As another example, consider fraud detection. This can be solved via unsupervised or supervised approaches. An unsupervised approach won’t need labels and can adopt techniques such as outlier detection via isolation forests or identifying fraud networks via graph clustering. A supervised approach will need to consider label acquisition and how to balance between precision (more uncaught fraud) and recall (more false alarms).

Data. Describe the data and entities your ML model will be trained on. Commonly used data include customer (e.g., demographics), customer events (e.g., clicks, purchases), and items (e.g., metadata, text description, images). If you’re using customer data, pay attention to the aspects of data privacy and security (covered under implementation).

Techniques. Outline the machine learning techniques you’ll try/tried. Include baselines for comparison. This section may also include details on how you’ll clean and prepare the data, as well as your feature engineering approach. While not necessary, it’s a good idea to provide sufficient detail so that readers can implement/reproduce your work.

Validation and experimentation. Explain how you’ll evaluate models offline. (IMHO, you won’t go wrong using a time-based split most of the time.) Note the difference between leave-one-last, temporal, random, and user-based splits. Explain your choice of evaluation metrics(s) and why you think they are good proxy metrics for production conditions. If you’ve conducted experiments with validation results, include them.

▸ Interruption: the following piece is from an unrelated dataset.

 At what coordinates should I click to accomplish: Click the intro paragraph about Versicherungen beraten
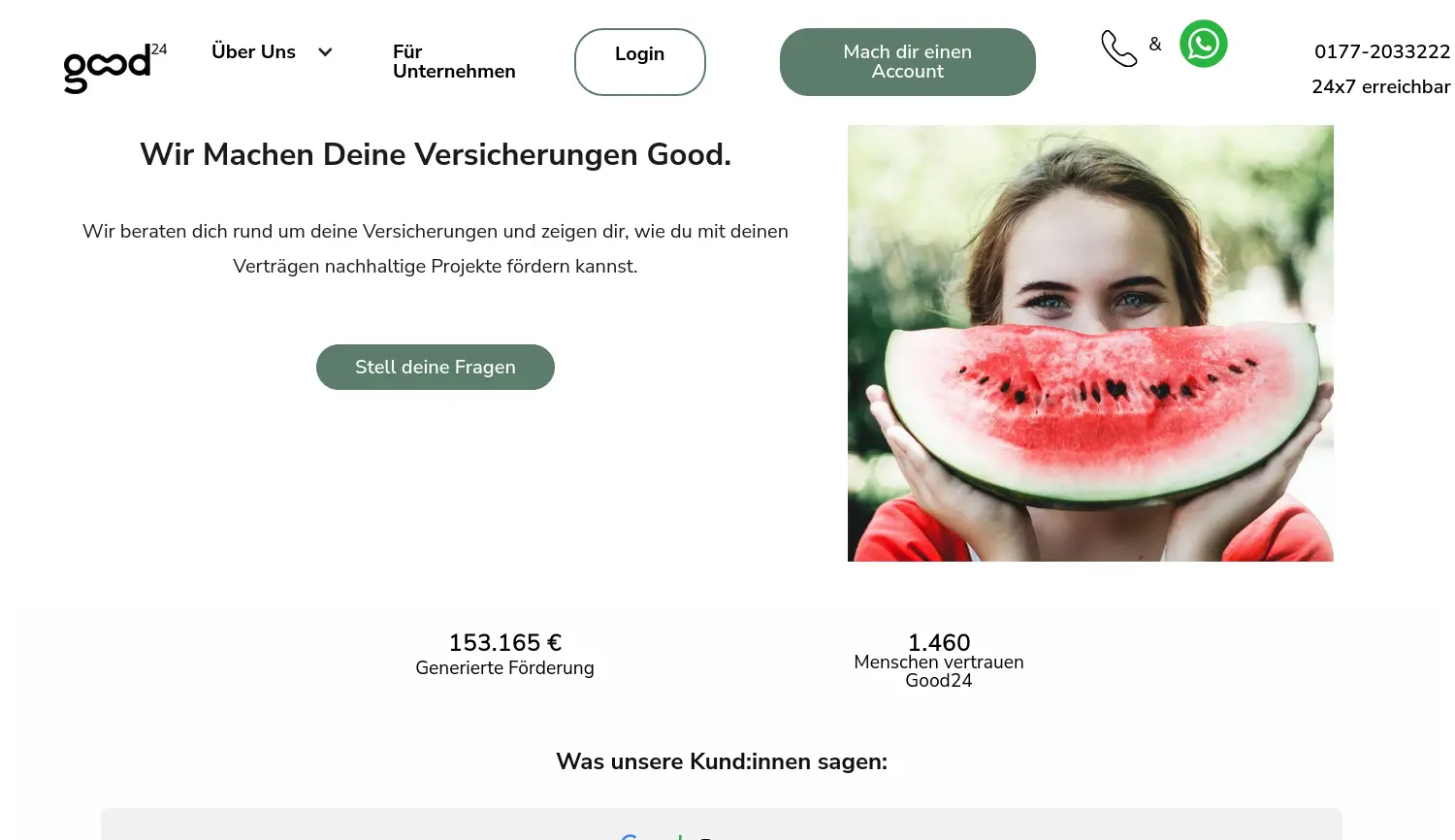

If you’re conducting an A/B test, specify if treatment and control groups will be split by customers or sessions. Indicate the metrics you’ll monitor and distinguish between success and guardrail metrics. Success metrics measure the extent of the desired outcome (e.g., increased clicks, conversion, etc.) Guardrail metrics protect the overall customer experience and prevent deterioration of the system—they ensure the outcome is at least neutral (to the customer) and cannot get worse no matter how success metrics improve. (As much as possible, the offline and online metrics should be correlated, but I’ve found this more of an art than science.)

Human-in-the-loop. Indicate how human intervention can be incorporated into your system. I’ve had category managers implement rules to prevent certain product categories (e.g., adult toys, lingerie, weapons) from appearing on the home page. Conversely, customers might want to exclude themselves from recommendations (e.g., they get recommendations they don’t want seen on their home page). If it’s an automated fraud detection/loan approval system, we might also want dollar value thresholds that trigger mandatory human review and approval.

Implementation: How to build and operate the system

This section lists the non-function/technical requirements and is more engineering-heavy; it’s not necessary to address all of them. If in doubt, consult engineers for help.

High-level design. It’s a good idea to start with a diagram providing a high-level view. System-context diagrams and data-flow diagrams work well. In ML systems, some key components are data stores, pipelines (e.g., data preparation, feature engineering, training), and serving. Show how components interact with one another. I often use data-flow diagrams to show how raw data is transformed and used to train models, as well as the input and output of my model in serving.

Infra + scalability. Briefly list the infra options and your final choice. Will it run on-premise, in the cloud, or a mix of both (e.g., data processing and training on-premise for data security, model serving in the cloud for scalability). If you work in big tech with many different compute and hosting options, try to narrow down your search space early. Also, consider how your choice of infra will impact scalability—it’s easier to scale a cloud-based system than to add server racks.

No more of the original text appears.